Page text »
--- BEGIN ---
Which reminds me, I have been meaning to ask what this pillar is doing here a few kms up the road from La Carolina, I noticed it last summer and forgot to ask.. It doesn't appear to be high enough to be part of a bridge over the motorway


----------



## ajch

Its a monument


----------



## ChrisZwolle

The media report that Gipuzkoa province is planning to introduce electronic tolls on A-636 (formerly: GI-632), the _Autovía de Deskarga_, in 2022. 

There are already electronic tolls on N-I and A-15 in Gipuzkoa province, but those are only for trucks. The tolls on A-636 will apply to passenger cars as well. 

Three toll gantries are planned:

* Beasain: € 0.38
* Ezkio: € 0.74
* Deskarga: € 1.41

Article: https://www.naiz.eus/en/actualidad/...vehiculos-en-la-a-636-entre-beasain-y-bergara


----------



## adevahi

ajch said:


> Its a monument


:lol::lol::lol:

Modern art increases its shocking effects every day. That reminds me that few days ago it happened exactly the opposite to me: I thought that there was a monument in the center of this roundabout but in fact it was a pillar for a future pedestrian bridge.


----------



## verreme

Stuu said:


> Which reminds me, I have been meaning to ask what this pillar is doing here a few kms up the road from La Carolina, I noticed it last summer and forgot to ask.. It doesn't appear to be high enough to be part of a bridge over the motorway





ajch said:


> Its a monument


It's actually a pillar of a former A-4 bridge that was kept as a memorial after the old alignment was decommissioned.

I believe there's a similar relic on the Monrepós pass along N-330, or perhaps was on N-III... I don't have the time to find it right now on Google Maps.

So it's not "pointless modern art" but actually some kind of awareness for road history


----------



## verreme

ChrisZwolle said:


> The media report that Gipuzkoa province is planning to introduce electronic tolls on A-636 (formerly: GI-632), the _Autovía de Deskarga_, in 2022.
> 
> There are already electronic tolls on N-I and A-15 in Gipuzkoa province, but those are only for trucks. The tolls on A-636 will apply to passenger cars as well.
> 
> Three toll gantries are planned:
> 
> * Beasain: € 0.38
> * Ezkio: € 0.74
> * Deskarga: € 1.41
> 
> Article: https://www.naiz.eus/en/actualidad/...vehiculos-en-la-a-636-entre-beasain-y-bergara


hno: Tolls on Deskarga motorway were the reason for a ridiculous catfight between Basque political parties and as usual it has turned out to be completely pointless.
--- END ---
Objective »
Pick up the Spanish motorway forum thread above and continue it from where it stops.

Data shown »
--- BEGIN ---
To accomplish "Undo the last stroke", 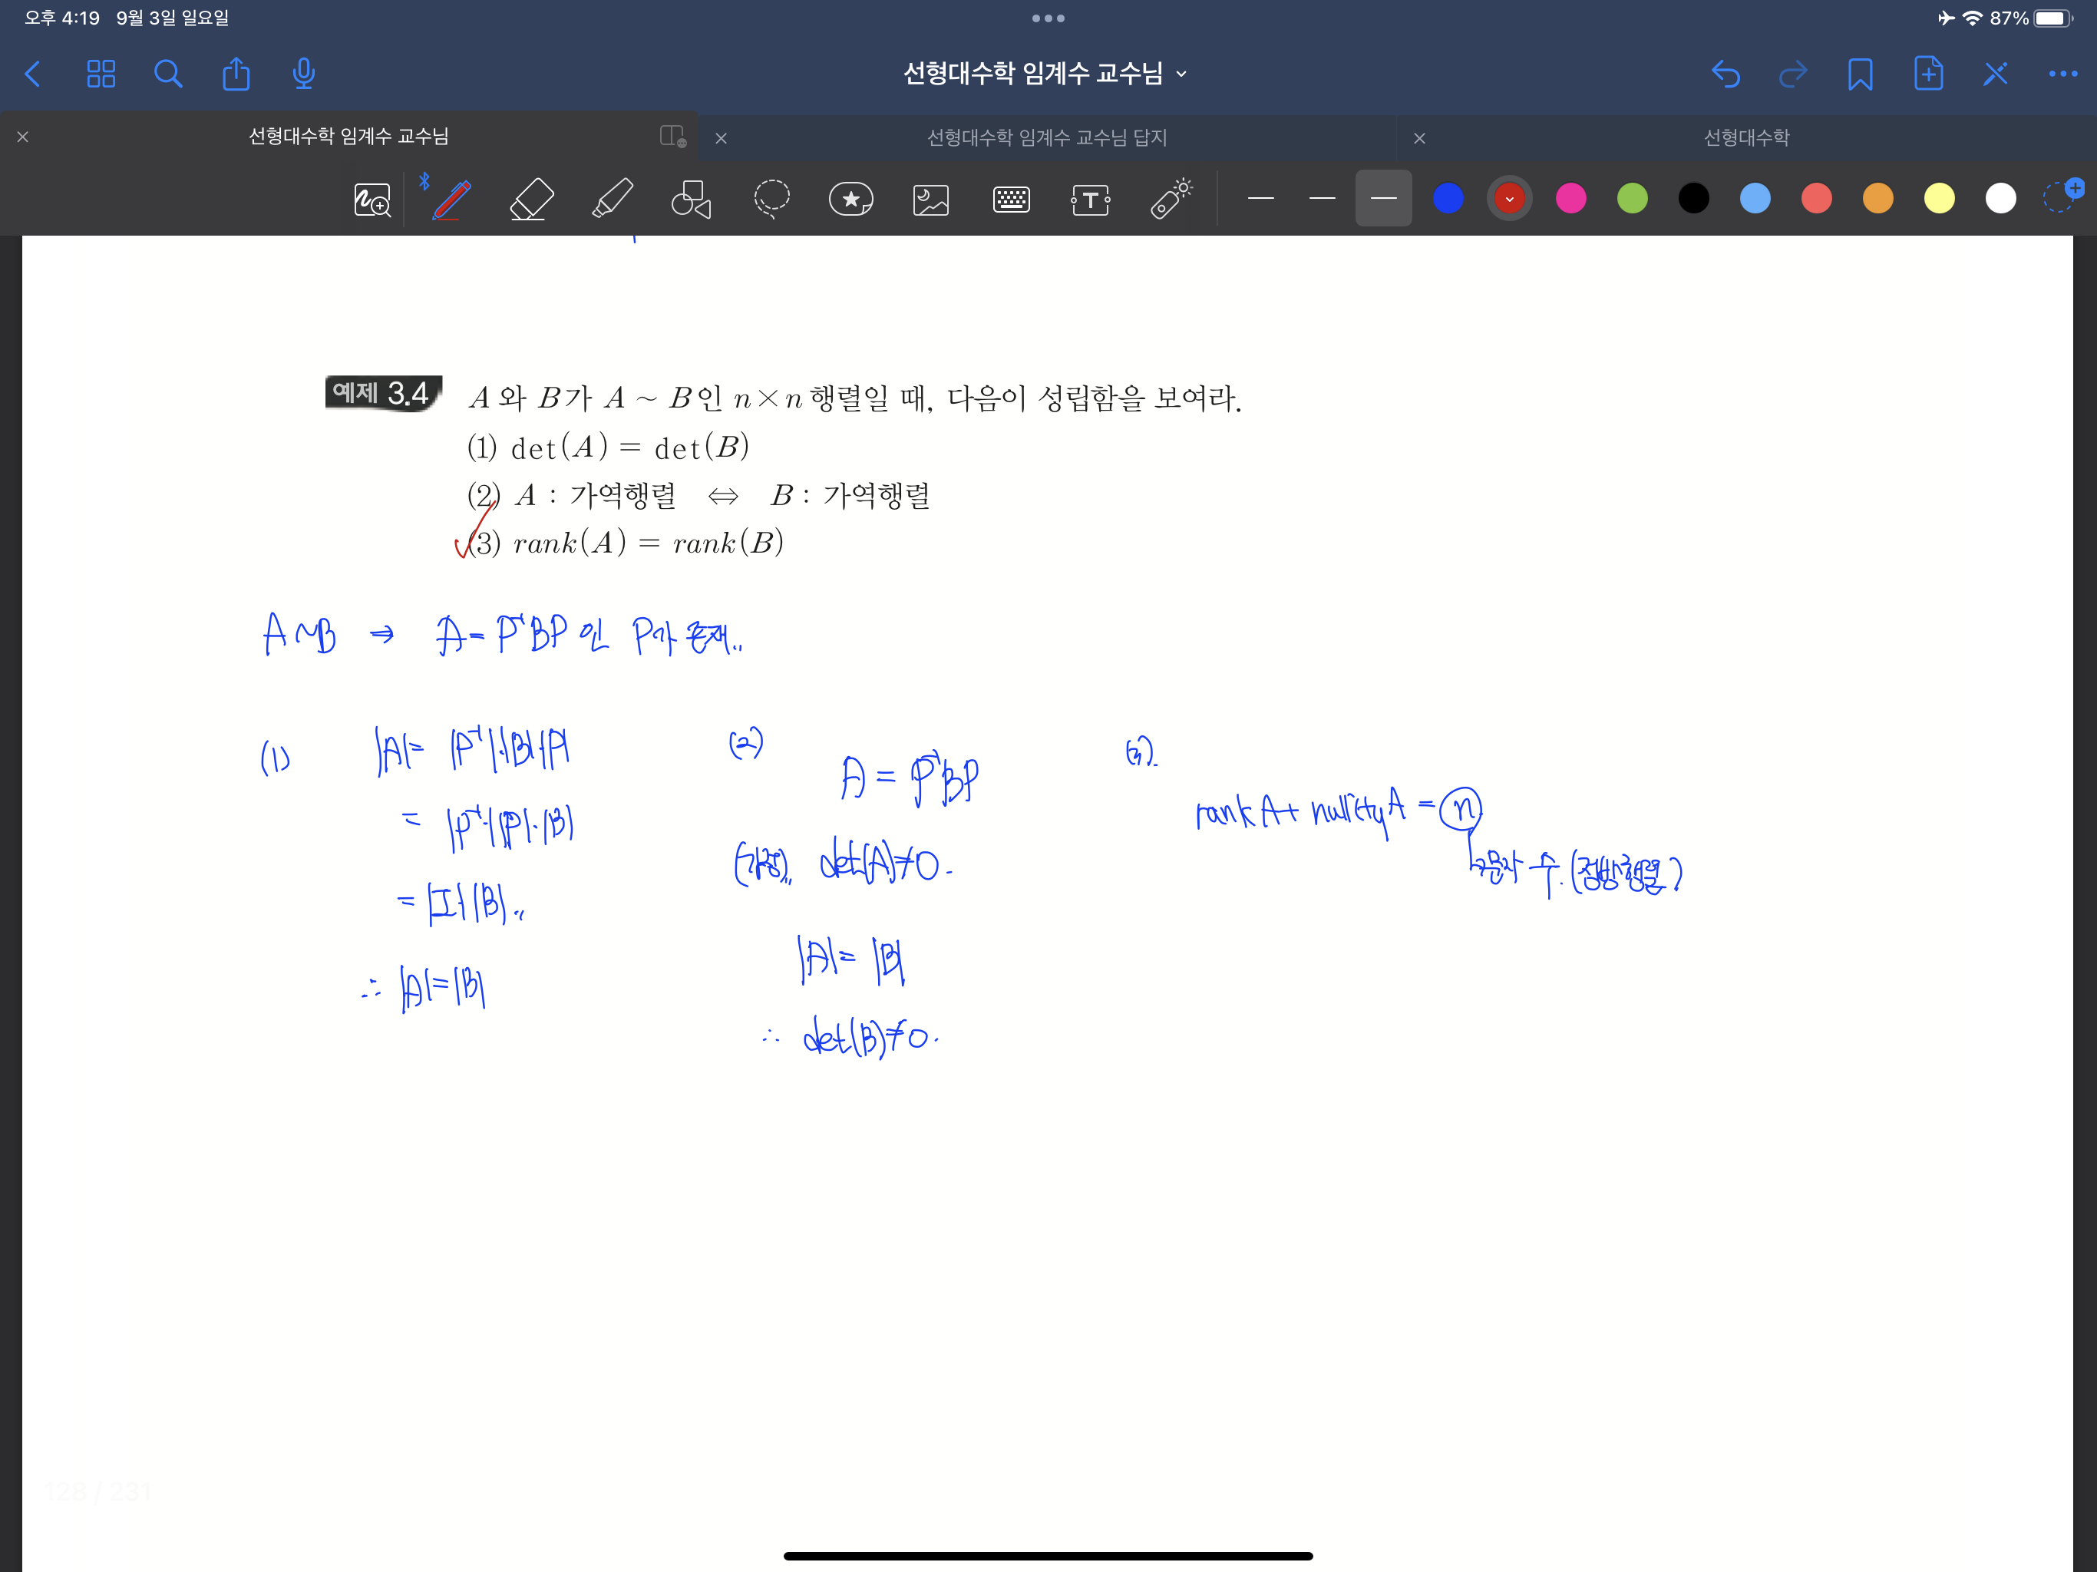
--- END ---
Task response »
----------



## ChrisZwolle

Jaén unused bridge monument:


----------



## MichiH

My motorway u/c list has some projects with *unknown construction start date*. I'd like to add the date when it was u/c to the best of our knowledge, e.g. indicating "<= 2017". The u/c projects with unknown construction start date are:



MichiH said:


> *A33:* Caudete-East – Caudete (A31) 3.2km (? to 2020) [southbound] - / OSM / _prop_ / GM / SP


On the list from the beginning in January 2014.
Should I indicate "<= 2013" or does anyone have a more precise date?




MichiH said:


> *A63:* Salas-East – Cornellana 7.3km (? to 2020) - / OSM / _prop_ / GM / SP


On the list from the beginning in January 2014.
Should I indicate "<= 2013" or does anyone have a more precise date?




MichiH said:


> *A32:* Torreperogil – Villacarrillo 13.6km (? to 2020?) - / OSM / _prop_ / GM / SP


On the list from the beginning in January 2014.
Should I indicate "<= 2013" or does anyone have a more precise date?




MichiH said:


> *A32:* Villacarrillo – north of Villanueva del Arzobispo 17.2km (? to 2020?) - / OSM / _prop_ / GM / SP


On the list from the beginning in January 2014.
Should I indicate "<= 2013" or does anyone have a more precise date?




MichiH said:


> *A33:* La Font de la Figuera (A35) – north of La Font de la Figuera 1km (? to 2020?) - / OSM / _prop_ / GM / SP


On the list from the beginning in January 2014.
Should I indicate "<= 2013" or does anyone have a more precise date?




MichiH said:


> *A38:* Cullera – Favara (AP-7) 10km (? to 2020?) - / OSM / _prop_ / GM / SP


On the list from the beginning in January 2014.
Should I indicate "<= 2013" or does anyone have a more precise date?




MichiH said:


> *GR43:* Pinos Puente – Atarfe (A44) 10.6km (? to 2020?) project / OSM / _prop_ / GM / SP


On the list since 2014 but works were already suspended.
Should I indicate "<= 2013" or does anyone have a more precise date?




MichiH said:


> *A63:* west of Salas – Salas-East 5km (? to Fall 2020) [2nd c/w] - / OSM / _prop_ / GM / SP


On the list since 2017 but works were already suspended.
Should I indicate "<= 2016" or does anyone have a more precise date?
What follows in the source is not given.